BEGIN

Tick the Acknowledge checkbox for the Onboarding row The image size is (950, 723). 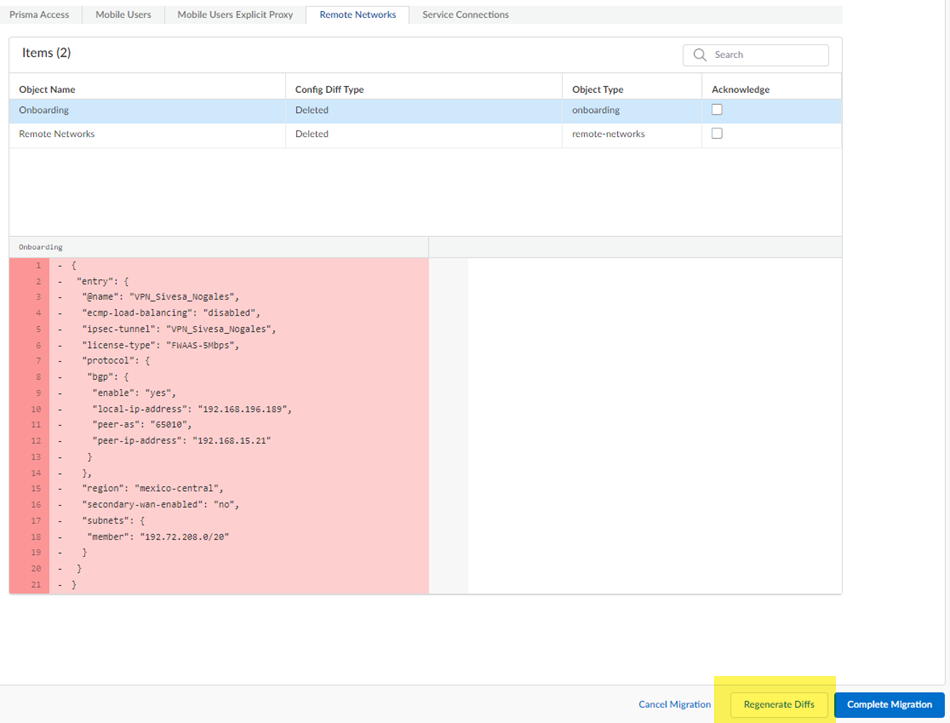coord(717,110)
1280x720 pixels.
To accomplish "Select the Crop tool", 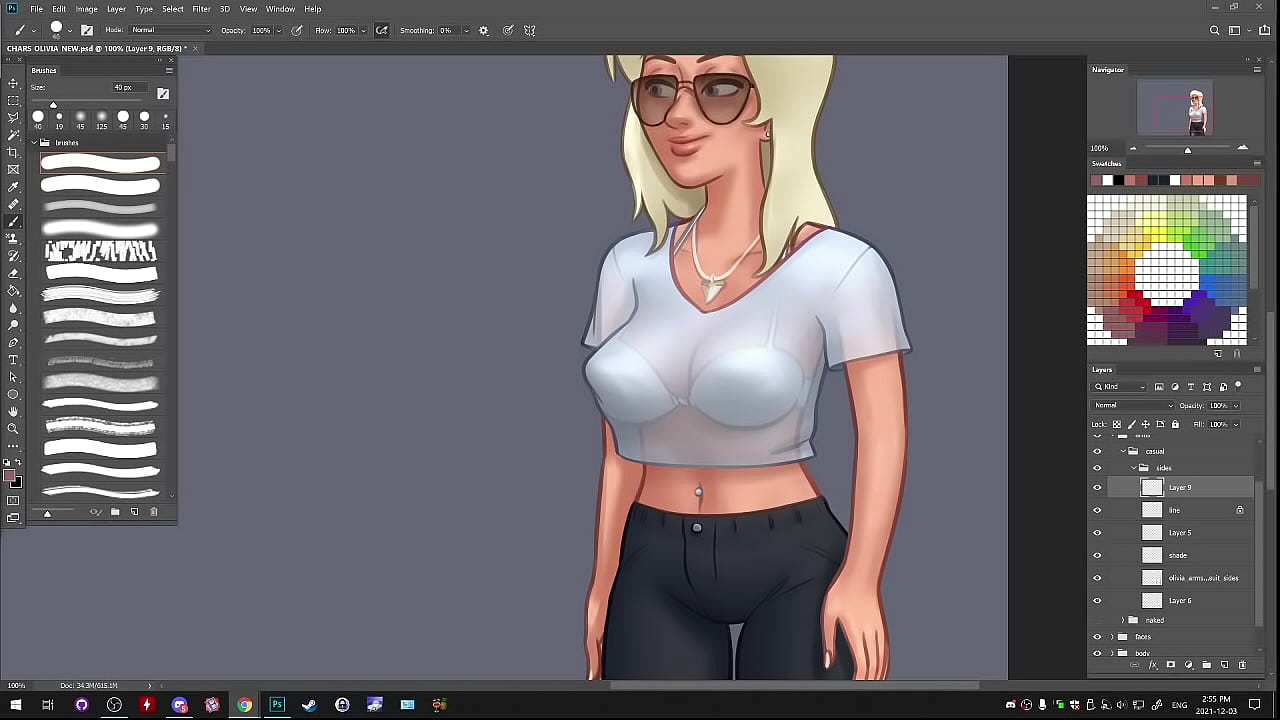I will point(13,152).
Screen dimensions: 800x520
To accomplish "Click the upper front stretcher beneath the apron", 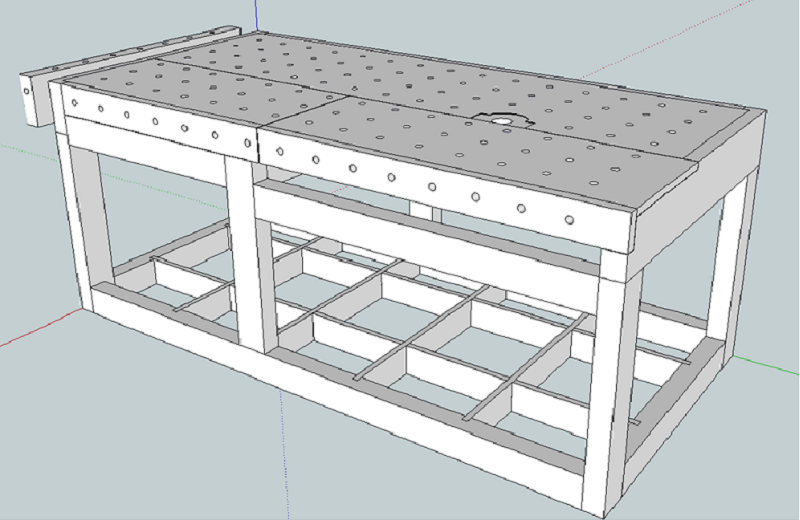I will point(428,231).
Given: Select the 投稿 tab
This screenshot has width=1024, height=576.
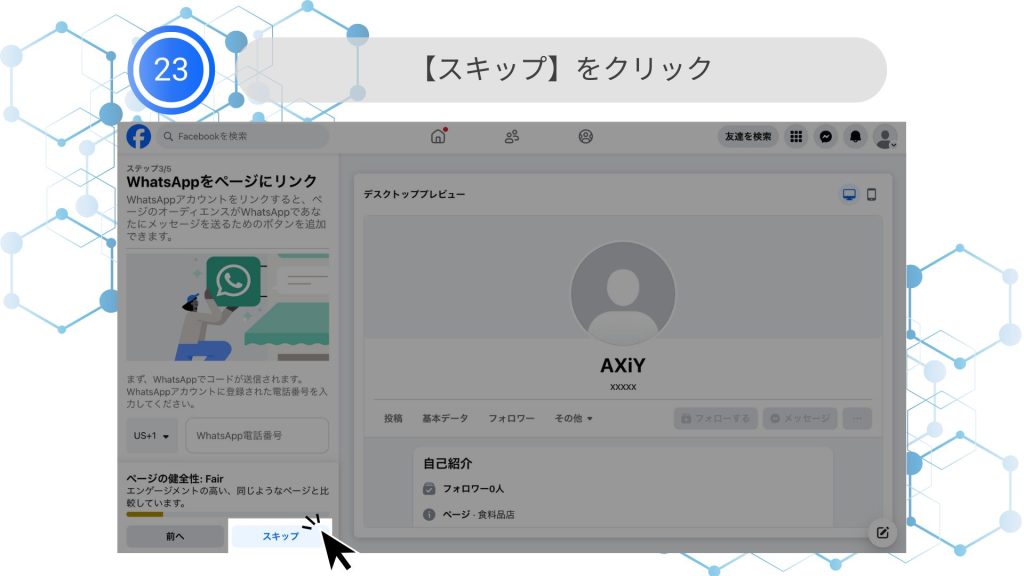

END

* **WHAT YOU SHOULD DO**
Setting the pictures aside, return exactly the lines from the line with "Given: Select the 投稿 tab" through the last line of the listing above.

* **TASK OUTPUT**
Given: Select the 投稿 tab
This screenshot has width=1024, height=576.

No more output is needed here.